→ INPUT:
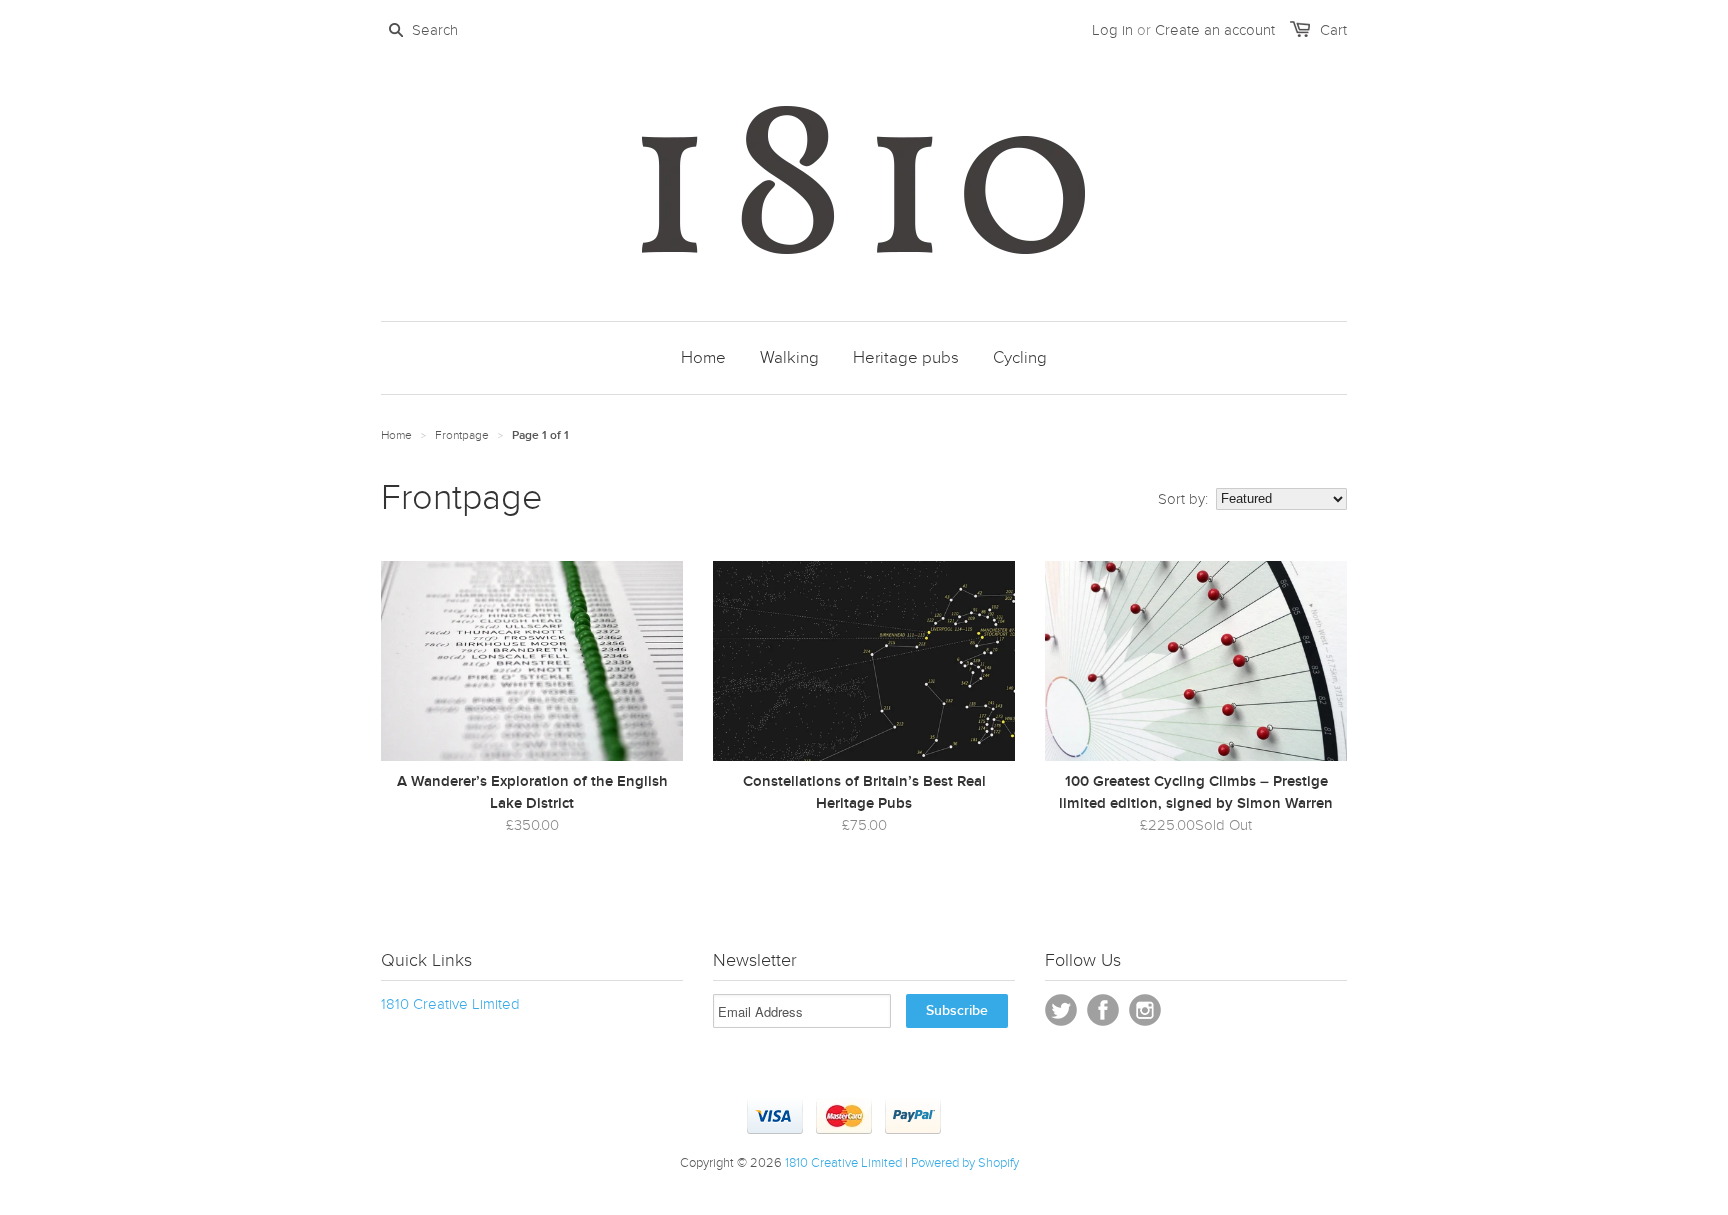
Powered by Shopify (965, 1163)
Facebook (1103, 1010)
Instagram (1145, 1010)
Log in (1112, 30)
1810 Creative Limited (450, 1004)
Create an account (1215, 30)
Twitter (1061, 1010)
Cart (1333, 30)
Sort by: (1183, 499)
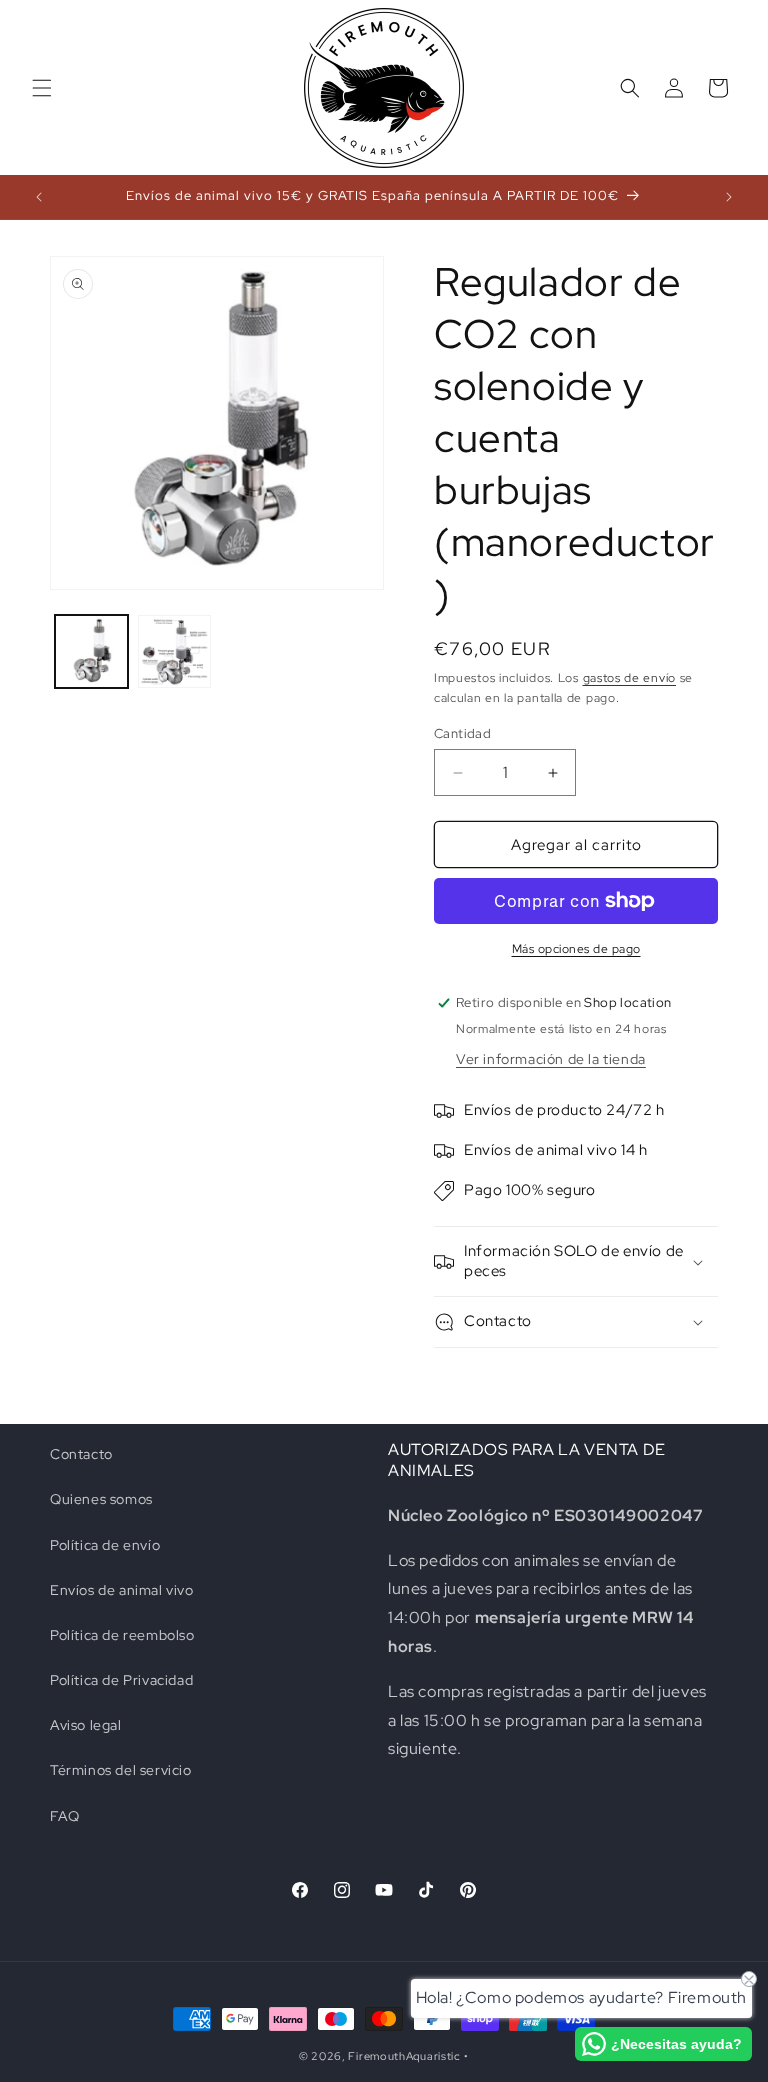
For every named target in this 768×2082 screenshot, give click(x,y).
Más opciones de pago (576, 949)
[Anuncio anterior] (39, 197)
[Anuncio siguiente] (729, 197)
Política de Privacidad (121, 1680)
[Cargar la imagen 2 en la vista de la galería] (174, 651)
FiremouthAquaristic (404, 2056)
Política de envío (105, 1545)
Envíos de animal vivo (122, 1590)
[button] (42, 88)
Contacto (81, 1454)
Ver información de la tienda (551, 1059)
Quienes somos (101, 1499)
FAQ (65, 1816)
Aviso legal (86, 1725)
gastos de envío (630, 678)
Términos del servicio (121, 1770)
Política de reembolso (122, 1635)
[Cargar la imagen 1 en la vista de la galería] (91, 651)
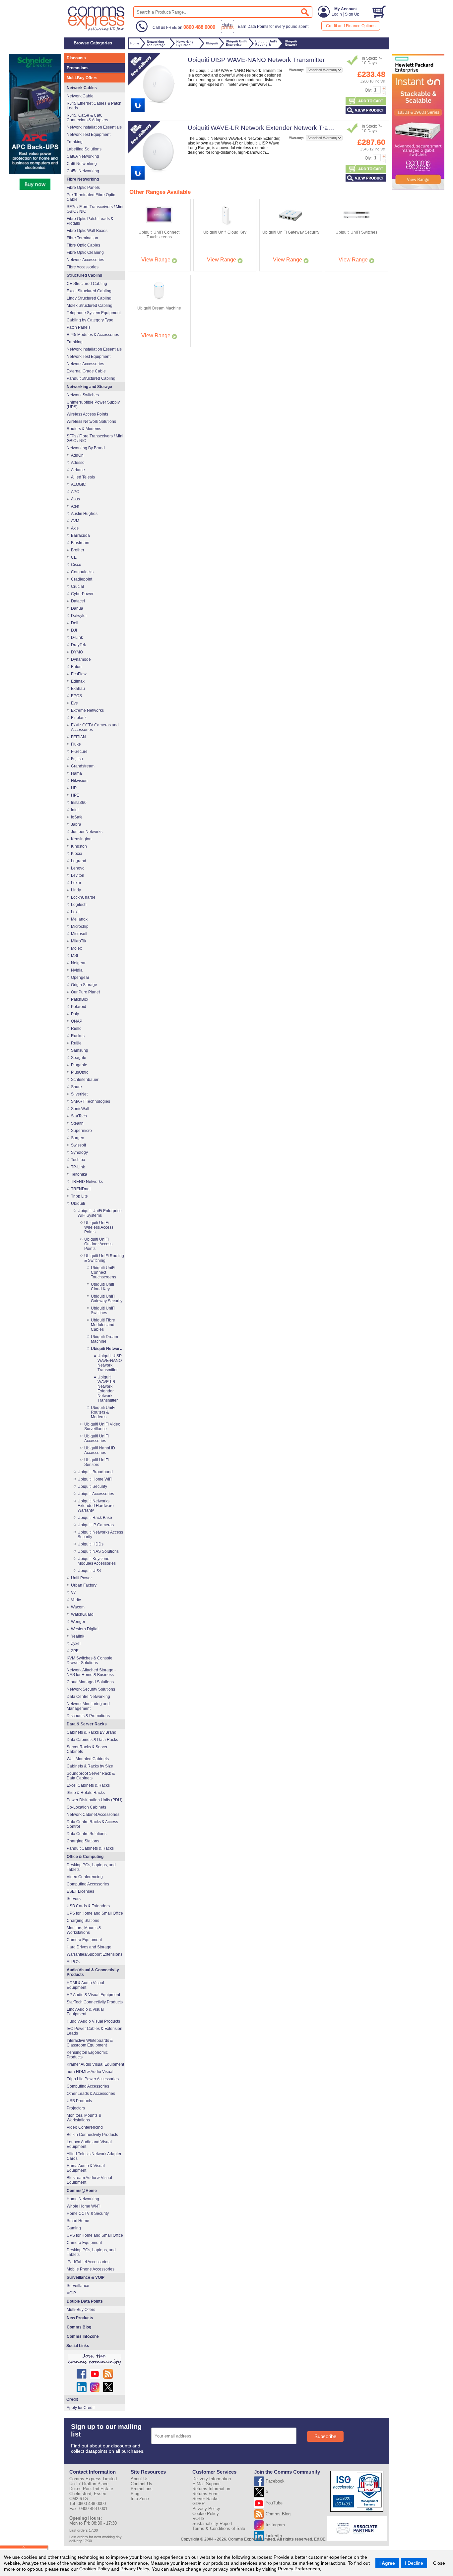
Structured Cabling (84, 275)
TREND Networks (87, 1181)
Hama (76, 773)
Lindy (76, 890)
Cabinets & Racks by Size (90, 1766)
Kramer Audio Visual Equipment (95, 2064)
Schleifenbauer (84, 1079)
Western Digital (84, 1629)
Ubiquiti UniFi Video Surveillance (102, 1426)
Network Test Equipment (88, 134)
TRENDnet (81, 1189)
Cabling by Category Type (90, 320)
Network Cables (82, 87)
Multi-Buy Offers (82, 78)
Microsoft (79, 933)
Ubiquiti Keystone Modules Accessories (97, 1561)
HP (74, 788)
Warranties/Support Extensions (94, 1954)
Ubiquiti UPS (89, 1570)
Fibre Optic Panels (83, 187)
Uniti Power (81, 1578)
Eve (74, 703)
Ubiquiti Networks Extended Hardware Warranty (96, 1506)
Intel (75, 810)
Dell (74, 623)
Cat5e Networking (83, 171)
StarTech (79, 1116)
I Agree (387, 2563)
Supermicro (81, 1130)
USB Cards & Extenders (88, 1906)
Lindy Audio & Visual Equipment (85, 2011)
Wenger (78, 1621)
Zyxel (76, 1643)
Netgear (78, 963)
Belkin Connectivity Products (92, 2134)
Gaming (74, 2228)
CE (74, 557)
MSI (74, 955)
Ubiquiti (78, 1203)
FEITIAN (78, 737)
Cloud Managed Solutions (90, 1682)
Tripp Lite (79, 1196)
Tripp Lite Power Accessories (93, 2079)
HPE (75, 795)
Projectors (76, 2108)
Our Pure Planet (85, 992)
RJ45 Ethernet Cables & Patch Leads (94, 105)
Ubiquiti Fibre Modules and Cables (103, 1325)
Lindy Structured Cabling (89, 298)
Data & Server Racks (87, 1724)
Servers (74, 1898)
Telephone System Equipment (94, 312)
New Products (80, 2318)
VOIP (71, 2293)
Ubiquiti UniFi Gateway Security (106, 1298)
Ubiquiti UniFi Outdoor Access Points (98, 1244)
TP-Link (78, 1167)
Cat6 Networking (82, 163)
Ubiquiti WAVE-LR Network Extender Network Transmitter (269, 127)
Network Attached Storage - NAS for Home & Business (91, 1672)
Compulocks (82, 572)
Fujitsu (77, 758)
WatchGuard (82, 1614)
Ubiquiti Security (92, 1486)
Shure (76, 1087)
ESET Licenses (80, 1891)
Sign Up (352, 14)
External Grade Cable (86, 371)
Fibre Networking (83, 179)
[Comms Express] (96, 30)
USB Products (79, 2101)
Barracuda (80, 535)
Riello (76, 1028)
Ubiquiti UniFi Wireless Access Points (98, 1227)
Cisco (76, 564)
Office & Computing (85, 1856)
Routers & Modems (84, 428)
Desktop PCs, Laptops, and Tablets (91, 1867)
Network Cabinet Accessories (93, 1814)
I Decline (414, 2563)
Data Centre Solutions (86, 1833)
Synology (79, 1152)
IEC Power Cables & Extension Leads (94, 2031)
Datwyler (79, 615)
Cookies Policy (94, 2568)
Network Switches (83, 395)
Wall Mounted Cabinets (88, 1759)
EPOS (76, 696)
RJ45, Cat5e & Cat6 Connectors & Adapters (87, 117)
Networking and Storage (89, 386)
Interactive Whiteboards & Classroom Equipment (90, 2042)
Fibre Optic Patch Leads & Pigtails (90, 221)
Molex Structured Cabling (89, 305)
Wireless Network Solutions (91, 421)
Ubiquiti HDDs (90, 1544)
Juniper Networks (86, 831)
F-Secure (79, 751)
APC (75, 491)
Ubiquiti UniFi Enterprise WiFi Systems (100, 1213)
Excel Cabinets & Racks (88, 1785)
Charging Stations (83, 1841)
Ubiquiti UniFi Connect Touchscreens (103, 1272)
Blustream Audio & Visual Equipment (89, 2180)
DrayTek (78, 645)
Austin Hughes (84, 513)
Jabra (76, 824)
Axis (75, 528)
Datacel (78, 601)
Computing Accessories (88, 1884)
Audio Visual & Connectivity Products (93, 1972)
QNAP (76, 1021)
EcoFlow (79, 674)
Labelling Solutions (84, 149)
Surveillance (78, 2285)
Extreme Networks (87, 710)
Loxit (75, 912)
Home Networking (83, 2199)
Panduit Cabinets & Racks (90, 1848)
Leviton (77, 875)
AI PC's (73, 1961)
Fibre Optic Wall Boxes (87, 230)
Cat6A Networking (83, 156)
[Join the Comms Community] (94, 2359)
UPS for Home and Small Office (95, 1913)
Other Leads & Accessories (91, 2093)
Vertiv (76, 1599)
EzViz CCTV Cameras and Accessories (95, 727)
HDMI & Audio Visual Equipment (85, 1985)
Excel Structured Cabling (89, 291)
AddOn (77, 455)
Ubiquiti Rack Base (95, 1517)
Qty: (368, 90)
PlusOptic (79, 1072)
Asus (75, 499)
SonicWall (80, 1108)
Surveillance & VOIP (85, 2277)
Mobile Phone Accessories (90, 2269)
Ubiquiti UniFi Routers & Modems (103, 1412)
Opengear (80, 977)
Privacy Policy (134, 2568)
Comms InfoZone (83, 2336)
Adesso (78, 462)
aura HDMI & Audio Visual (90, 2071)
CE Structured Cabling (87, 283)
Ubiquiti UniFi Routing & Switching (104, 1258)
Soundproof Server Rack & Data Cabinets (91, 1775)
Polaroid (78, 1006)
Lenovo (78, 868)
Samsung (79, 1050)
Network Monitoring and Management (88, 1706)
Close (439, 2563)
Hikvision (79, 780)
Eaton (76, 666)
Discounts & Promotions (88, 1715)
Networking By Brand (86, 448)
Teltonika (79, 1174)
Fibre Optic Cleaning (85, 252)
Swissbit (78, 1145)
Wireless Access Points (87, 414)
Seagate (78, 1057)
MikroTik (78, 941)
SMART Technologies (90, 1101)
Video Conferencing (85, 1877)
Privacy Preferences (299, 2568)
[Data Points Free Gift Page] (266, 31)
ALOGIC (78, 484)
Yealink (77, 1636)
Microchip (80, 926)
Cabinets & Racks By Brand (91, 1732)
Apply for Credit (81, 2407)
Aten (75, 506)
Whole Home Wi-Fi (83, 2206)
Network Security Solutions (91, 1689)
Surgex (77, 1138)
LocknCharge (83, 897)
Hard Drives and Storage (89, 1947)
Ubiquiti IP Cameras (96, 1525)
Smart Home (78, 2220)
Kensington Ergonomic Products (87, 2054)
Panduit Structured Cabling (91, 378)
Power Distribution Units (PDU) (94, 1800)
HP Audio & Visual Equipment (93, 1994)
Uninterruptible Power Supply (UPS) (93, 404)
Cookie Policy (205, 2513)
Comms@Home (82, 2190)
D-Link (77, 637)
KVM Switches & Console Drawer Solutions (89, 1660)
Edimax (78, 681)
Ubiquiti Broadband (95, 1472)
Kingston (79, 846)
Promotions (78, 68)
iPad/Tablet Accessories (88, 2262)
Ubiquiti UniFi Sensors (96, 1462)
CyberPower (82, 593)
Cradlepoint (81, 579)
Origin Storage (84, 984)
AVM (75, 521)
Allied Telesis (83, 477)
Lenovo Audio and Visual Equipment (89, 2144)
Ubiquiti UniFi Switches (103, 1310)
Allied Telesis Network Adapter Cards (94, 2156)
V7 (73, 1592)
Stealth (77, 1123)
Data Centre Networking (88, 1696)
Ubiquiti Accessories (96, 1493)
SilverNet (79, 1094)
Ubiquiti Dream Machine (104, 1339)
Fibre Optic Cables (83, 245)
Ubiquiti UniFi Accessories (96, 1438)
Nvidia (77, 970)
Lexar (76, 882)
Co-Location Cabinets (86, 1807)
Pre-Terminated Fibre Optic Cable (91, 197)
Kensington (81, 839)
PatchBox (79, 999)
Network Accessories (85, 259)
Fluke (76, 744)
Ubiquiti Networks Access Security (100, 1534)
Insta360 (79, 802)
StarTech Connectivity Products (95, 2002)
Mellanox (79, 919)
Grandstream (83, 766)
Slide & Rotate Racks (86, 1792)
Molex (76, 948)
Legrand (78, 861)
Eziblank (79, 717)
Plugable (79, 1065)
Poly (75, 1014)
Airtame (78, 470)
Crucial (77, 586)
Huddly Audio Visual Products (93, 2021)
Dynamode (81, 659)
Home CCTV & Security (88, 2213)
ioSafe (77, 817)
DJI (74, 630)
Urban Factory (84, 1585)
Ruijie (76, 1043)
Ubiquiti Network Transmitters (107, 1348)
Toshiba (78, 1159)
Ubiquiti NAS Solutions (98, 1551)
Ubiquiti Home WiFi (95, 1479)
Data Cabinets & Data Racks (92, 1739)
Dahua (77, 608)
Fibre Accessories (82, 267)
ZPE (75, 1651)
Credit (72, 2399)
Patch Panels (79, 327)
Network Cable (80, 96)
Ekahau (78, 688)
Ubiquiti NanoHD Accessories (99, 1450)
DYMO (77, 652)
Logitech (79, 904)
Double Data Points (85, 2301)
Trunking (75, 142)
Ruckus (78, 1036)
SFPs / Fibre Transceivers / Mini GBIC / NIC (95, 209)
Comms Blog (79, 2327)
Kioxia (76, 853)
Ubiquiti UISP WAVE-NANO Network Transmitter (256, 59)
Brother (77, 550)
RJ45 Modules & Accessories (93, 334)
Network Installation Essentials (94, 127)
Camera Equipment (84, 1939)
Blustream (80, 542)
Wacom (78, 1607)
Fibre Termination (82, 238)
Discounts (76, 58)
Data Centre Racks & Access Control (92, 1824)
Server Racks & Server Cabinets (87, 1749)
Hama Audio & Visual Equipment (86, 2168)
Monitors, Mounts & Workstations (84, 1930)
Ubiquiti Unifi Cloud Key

→ TASK GOAL: Copy each line from the entries above that has the word "Centre" in it.

→ EXERCISE RESPONSE:
Data Centre Solutions (86, 1833)
Data Centre Networking (88, 1696)
Data Centre Racks & Access Control (92, 1824)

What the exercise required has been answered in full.